Whether these questions are directed at your tour guide, administration, professors, or other students, they’re gonna be good, worthwhile questions. It’s important to get a good feel for a prospective school. That means you have to ask your questions, get opinions, and talk to people who live, work, and learn in that environment.

Do Not Explore Only “Your” Part Of Campus

If you have a strong feeling about your major in college, awesome. You definitely want to explore the buildings dedicated to your field: You will spend a good amount of time there. However, between gen eds, electives, and possibly switching majors, you should take the time to learn about the rest of the campus. Where are the best places to study? Where are the bigger lecture halls? Most importantly, how do you get there? With some smaller campuses, it’s not a big deal, but it’s important to know how long it takes you to get to different buildings, especially if crossing campus takes fifteen minutes.

Do Not Be Disrespectful

If you’ve gone on several college visits, be mindful. While questions such as “College X had this cool thing, I was wondering if this school had something similar” are good, complaining or making a big deal of comparing/contrasting to your visit with another school is something to be done well away from tour groups and administration. Negativity can color people’s experience and give them a bad association with something, and you really don’t want to be the person whose negativity prevented someone else from choosing a school that was a great fit for them.

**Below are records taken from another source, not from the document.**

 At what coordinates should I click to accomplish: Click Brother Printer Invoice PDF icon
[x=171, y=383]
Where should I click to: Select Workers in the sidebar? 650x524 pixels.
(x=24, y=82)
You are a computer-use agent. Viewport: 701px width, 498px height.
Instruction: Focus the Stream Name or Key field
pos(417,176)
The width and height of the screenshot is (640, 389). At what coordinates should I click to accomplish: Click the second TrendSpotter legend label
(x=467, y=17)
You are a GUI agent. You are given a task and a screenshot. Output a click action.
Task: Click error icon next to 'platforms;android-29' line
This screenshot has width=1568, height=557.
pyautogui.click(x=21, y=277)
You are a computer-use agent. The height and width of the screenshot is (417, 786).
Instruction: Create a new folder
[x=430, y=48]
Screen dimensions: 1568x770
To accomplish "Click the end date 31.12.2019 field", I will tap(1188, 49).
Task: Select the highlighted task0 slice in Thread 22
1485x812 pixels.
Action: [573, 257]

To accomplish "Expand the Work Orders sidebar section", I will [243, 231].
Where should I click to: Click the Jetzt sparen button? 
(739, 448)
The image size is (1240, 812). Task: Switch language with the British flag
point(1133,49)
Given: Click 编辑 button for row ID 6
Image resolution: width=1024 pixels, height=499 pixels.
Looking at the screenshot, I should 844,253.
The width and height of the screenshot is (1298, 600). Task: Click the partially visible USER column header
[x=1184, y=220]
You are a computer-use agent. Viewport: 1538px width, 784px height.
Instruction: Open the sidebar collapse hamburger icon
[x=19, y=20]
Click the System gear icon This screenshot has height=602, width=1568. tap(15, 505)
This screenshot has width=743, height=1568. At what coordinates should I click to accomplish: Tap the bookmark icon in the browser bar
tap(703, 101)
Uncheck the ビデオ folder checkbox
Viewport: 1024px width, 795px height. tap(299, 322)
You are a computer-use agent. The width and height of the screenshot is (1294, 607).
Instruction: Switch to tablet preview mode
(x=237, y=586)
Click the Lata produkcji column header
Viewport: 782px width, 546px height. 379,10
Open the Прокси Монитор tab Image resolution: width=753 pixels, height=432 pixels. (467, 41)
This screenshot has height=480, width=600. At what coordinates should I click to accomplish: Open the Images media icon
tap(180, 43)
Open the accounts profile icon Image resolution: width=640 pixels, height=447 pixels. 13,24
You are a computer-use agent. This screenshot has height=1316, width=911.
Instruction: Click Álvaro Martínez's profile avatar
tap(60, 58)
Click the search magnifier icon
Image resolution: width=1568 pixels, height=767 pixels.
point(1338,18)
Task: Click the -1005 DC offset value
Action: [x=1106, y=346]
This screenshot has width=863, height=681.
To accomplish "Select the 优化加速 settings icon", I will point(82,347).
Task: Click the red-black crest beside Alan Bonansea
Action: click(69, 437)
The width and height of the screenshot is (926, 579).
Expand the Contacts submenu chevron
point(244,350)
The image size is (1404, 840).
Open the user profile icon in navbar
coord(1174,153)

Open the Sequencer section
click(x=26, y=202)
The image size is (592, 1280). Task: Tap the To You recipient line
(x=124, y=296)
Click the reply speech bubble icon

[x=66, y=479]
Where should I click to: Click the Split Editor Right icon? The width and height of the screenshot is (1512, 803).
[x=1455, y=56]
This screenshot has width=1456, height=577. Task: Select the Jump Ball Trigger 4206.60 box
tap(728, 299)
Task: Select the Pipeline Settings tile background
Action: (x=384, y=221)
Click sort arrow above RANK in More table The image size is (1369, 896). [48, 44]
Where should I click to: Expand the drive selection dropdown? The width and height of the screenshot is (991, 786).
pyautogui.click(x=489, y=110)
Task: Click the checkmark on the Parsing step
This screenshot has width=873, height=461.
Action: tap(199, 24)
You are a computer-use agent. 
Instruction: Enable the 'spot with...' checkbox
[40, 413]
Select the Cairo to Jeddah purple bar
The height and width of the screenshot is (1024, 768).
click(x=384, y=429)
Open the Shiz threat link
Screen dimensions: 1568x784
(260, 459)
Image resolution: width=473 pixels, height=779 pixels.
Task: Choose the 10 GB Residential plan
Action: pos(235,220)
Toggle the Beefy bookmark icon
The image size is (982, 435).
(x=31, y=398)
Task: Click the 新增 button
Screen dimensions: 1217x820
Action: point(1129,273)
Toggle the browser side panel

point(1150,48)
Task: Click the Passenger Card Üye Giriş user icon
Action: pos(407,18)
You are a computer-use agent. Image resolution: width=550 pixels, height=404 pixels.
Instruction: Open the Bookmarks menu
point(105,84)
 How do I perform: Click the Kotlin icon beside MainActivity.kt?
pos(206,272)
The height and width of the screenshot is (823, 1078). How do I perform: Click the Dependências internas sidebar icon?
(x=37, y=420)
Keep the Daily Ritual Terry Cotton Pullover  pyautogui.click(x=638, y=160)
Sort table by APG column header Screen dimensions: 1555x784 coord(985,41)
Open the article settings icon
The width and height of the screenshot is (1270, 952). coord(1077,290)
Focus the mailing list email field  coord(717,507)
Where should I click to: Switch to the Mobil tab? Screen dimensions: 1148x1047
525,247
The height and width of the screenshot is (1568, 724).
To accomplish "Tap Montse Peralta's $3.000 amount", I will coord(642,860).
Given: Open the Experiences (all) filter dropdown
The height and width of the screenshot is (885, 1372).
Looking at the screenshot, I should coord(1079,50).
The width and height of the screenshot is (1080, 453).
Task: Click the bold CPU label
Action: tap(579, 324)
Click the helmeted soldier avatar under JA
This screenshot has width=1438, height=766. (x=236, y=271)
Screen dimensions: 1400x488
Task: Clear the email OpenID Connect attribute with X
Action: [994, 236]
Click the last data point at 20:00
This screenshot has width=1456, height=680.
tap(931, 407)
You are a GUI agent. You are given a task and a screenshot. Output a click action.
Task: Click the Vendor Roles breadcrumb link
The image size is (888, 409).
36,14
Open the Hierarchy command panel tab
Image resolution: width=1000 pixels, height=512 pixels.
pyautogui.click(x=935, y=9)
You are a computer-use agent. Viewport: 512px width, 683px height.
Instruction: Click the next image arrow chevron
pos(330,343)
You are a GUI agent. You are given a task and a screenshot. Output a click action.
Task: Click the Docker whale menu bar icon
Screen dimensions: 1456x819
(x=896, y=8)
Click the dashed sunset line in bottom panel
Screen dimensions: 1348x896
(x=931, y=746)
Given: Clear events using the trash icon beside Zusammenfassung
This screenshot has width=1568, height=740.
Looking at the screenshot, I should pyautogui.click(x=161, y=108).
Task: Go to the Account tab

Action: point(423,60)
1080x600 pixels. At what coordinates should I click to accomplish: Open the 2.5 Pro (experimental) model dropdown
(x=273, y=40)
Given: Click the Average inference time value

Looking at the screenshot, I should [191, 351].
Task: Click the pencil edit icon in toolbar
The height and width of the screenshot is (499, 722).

Do Not Get Wrapped Up Solely In The Social Scene

Making friends and relaxing every once in a while are important parts of college. All work and no play is not good for your overall health. But still, you should be focusing on the education aspect of a school during your visit. Just because your best friend is super excited about a school doesn’t mean you have to be, and even though all your high school friends are going to one school doesn’t mean it’s the best fit for you.

Do Not Go In Blind

Do a little research before your college visit. This can help shape the questions you ask during your visit. Does it have a major or two that you’re interested in? What’s the school’s/department’s approach to a subject (i.e., is it more theoretical or practical, intensive analysis, lab hours, studio hours, etc.)? Does your prospective major have classes to support your intended career path (i.e., creative writing within and English major, various Engineering tracks, specialization in categories or subfields, and so on)?

Do Not Lack A Purpose For Your Visit

 Is this a see-if-I’m-interested visit? A should-I-apply-here visit? Or maybe an I’m-making-my-decision-soon-having-been-accepted visit? These examples will influence what questions you ask. Having a purpose for your visit will also mean the expense won’t be a waste of your time.